The Arts Commission Celebrates Edith Franklin Youth Arts Fund Event

Eye On Art  |  06/14/2016

In celebration of The Arts Commission’s dedication to arts access for area youth and of one of Toledo’s strongest advocates for youth arts programming, it is with great pride that The Arts Commission presents the Edith Franklin Youth Arts Fund Event.

The evening event will take place at the University of Toledo Center for Visual Arts, 620 Art Museum Drive (adjacent to Toledo Museum of Art), on Thursday, July 7, 2016. The
event features an Open House Reception & Auction/Sale from 5:30-8:30pm, with an Exhibition Opening June 30, 2016.

Selected archival works by Edith will be sold, along with other local artists’ works donated in her honor. Event proceeds benefit the Edith Franklin Youth Arts Fund at the
Toledo Community Foundation.

Donations to the Edith Franklin Youth Arts Fund may be made at the event or mailed to The Arts Commission.

The Arts Commission expresses its appreciation to the following for their exceptional commitment to Edith's legacy and the Young Artists at Work program: The Family of Edith Franklin, Carlos, Brian Carpenter, the University of Toledo Center for Visual Arts, and Jane Randall.

About Edith Franklin:
Edith Franklin was is often cited locally as “Le Grande Dame of the Arts,” and “The Godmother of Ceramics.” Edith was instrumental in the establishment of the Toledo Potters’ Guild, first housed near the Toledo Museum of Art and later re-established at the Toledo Botanical Gardens where it remains today.

Edith took up the study of clay in the early-1940s, during World War II, while away at college at the Boston Museum of Fine Art. Back in Toledo in the early ‘50s, she worked with studio glass art movement innovator, Harvey Littleton and acclaimed local sculptor Jo Anne Cousino to found the Potter’s Guild, and later the Toledo Glass Guild and the now-defunct Toledo Paper Makers Guild.

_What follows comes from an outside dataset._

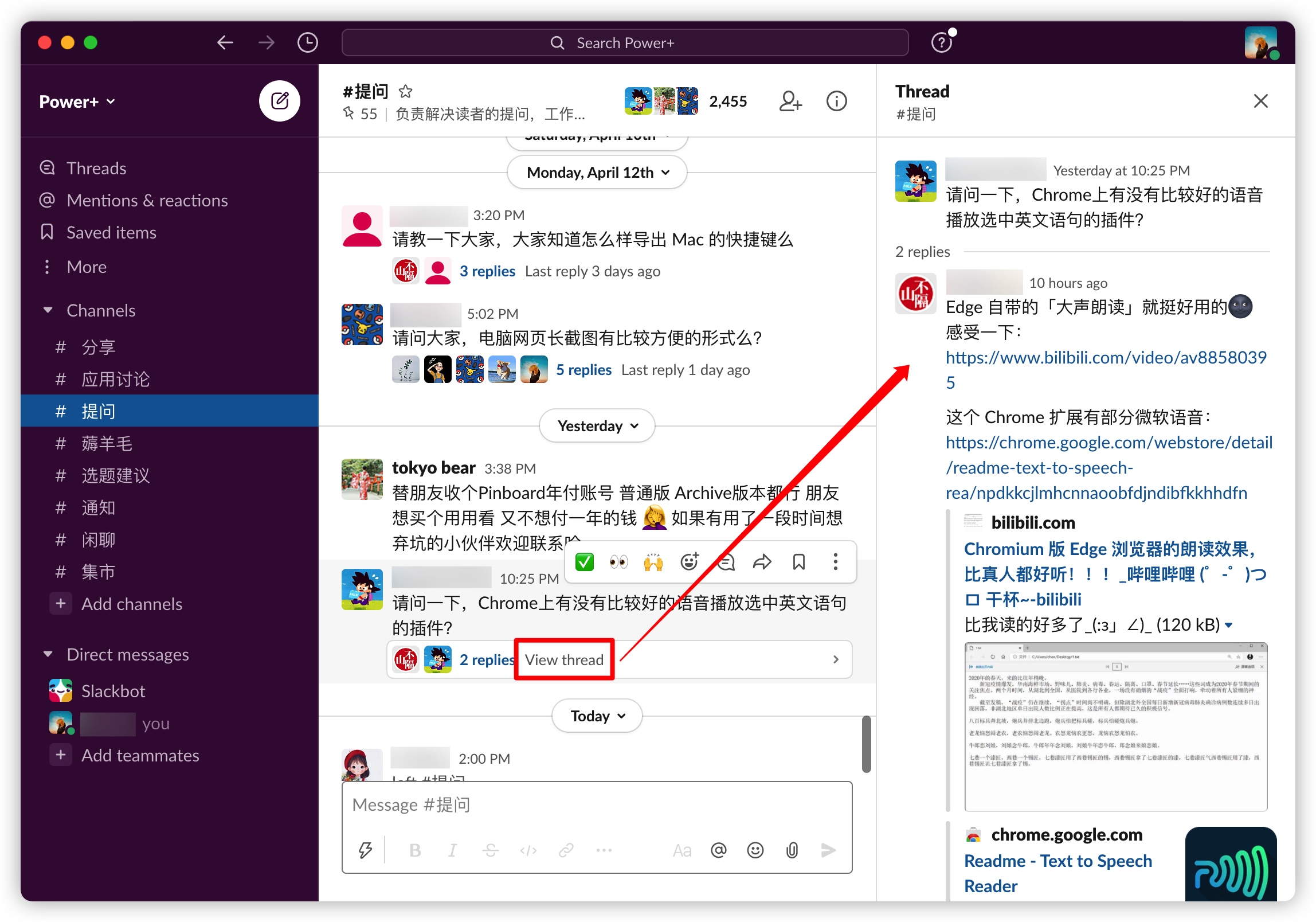
Task: Add white check mark reaction to message
Action: [x=584, y=562]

In the early 1960s, Franklin was a member of the very first Studio Glass Workshop at the Toledo Museum of Art, along with Littleton, Tom McGlauchlin, and Dominic Labino. This class would go on to launch a world-wide arts movement in studio glass arts. She furthered her education throughout the 1970s at Bowling Green State University and the University of Toledo, later becoming a workshop instructor at both institutions.

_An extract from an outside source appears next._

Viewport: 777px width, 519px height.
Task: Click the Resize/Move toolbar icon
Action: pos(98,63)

In the late 1980s, Franklin was hired by Virginia Secor Stranahan to teach at her estate, which later became the 577 Foundation, where she continued to teach adult pottery classes for the next ten years. Her career is marked by numerous exhibitions and awards, including the first solo female exhibition at the Toledo Museum of Art in 1958, and a 1999 Lifetime Achievement Award from the Toledo Federation of Art Societies.

Ms. Franklin is an Honorary Trustee of the Arts Commission, and participated in the organization as a Board Member for a number of decades until her passing in 2012 at the age of 89.

In the final years of her life, Edith established the Youth Arts Fund at the Toledo Community Foundation, as she wishes her legacy be carried on to inspire, ensure, and make possible a bright future for young artists.